During our hike, we eventually reached — about three miles from the trailhead — a depression-era public works wooden lean-to in which loggers and surveyors once took cover. Called Bolt Camp, the shelter is about 15 feet from the Lewis River’s coarse sandy edge. A shelter now for back country campers and wilderness memoirists.
As the Cowboy wandered off toward the river, I noticed the first gnomic evidence — a dozen or so carved wooden pegs inserted in the bark of a streamside Doug fir, like plugs used to tap maple from trees, only tinier, curving up from the base to about eye level. Below the plugs, nestled into the cavities created by the gnarly roots of the tree were flat pieces of wood and bark arranged to form miniature shelters, like the lean-to, only smaller. The exposed edges where the two pieces of wood came together were stuffed with moss tufts so that the inside would be cozy, dry.
At first, I assumed the tiny structures must be some sort of rodent trap, but who would want to catch mice — the only thing big enough for the little homes — in the forest? And why in such relatively luxurious traps? I cautiously opened up the top of one of the tiny shelters to peer inside. Then another. And another. They were all empty.
Odd. Really odd. I looked around, and took out my notebook. Behind the Forest Service shelter was a small knoll and as I walked along the base of the single tree at the top I discovered the entire Gnome Navy barracks: dozens of mini-shelters, macramé rope ladders delicately woven of grass and connecting the individual shelters, a fortress of encircling stones, individual bark bunks for sleeping, a small, tidy yard decorated with moss and pebbles and several signs (including the one that said “World Headquarters of the Gnome Navy”) scratched into pieces of driftwood from the river — all nestled in the roots of this one gigantic tree.
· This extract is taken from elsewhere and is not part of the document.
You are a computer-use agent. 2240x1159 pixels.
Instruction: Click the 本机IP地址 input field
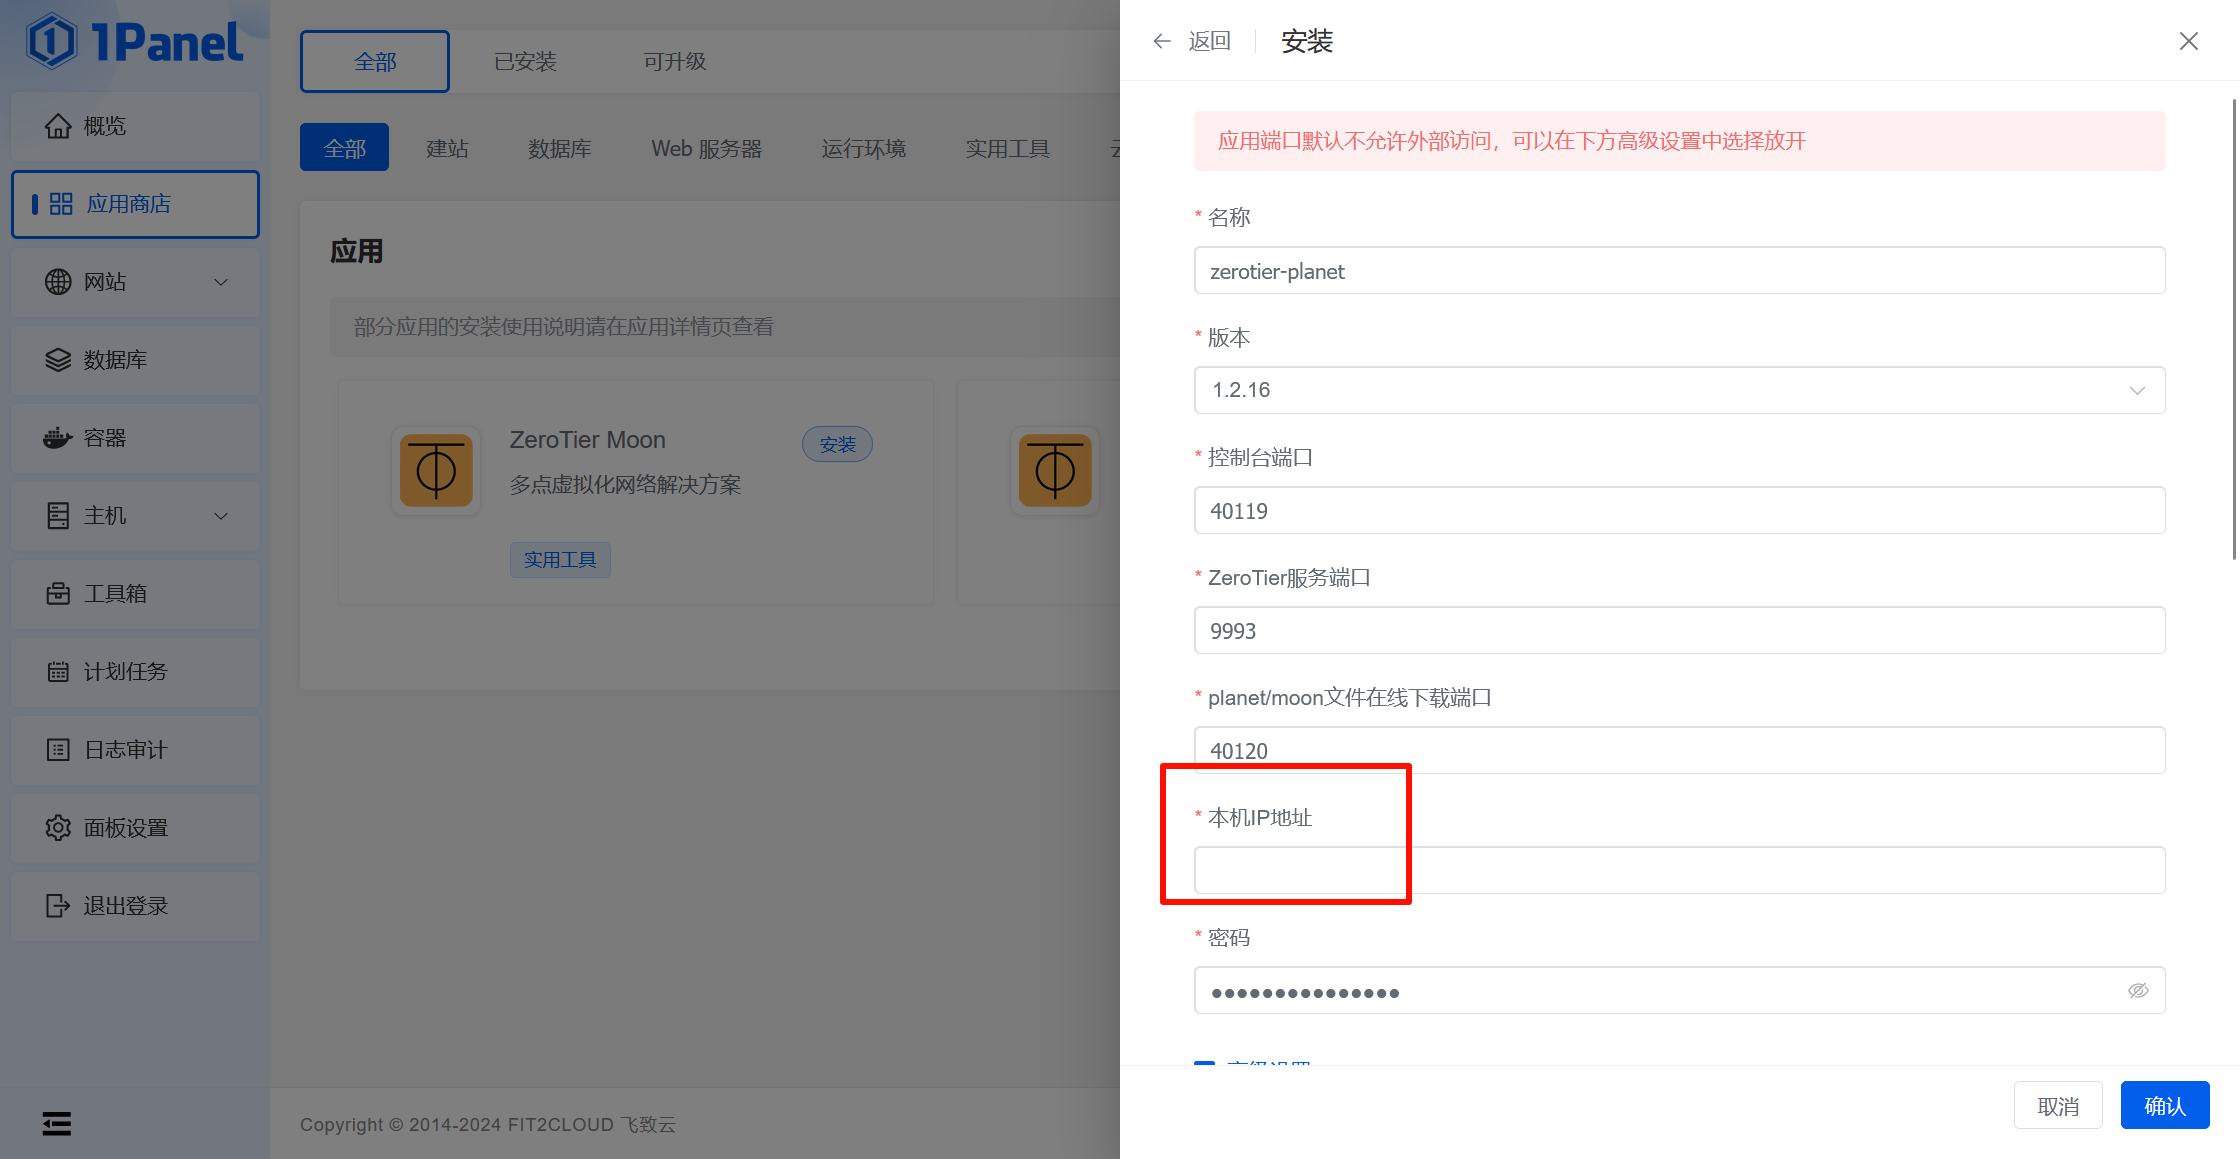coord(1679,870)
I circled, I looked, I touched. I scribbled. Based on my limited knowledge, gnomes are larger than the size of the barracks, and the bark bunk beds would split under their weight, but since I have never actually seen one, I couldn’t argue with the layout. This intricate, contained and elaborate construction was a ghost barracks. Where was the Gnome Navy’s arsenal? However, if this structure was actully for were-gnomes, it would make sense it was abandoned during the day. The questions rushed through my mind like a lacy waterfall.
A dark green syrupy liquid seeped out from beneath the moss. A gnome and were-gnome war?
I shook this craziness from my mind. Of course, it must have been a bored camper or maybe a lonely slightly crazed Iraq War veteran living in the forest who had built this place, not real gnomes, right? And in a few months time, maybe even weeks or days, with one big rain storm, this silent world would be washed away into the Lewis River, the remnants carried all the way, eventually, to the Pacific Ocean. No one would ever know about this place except me.
I looked toward the river. Should I tell him about the gnome civil war? And then The Cowboy shouted. “Look, I think I see Big Foot tracks.”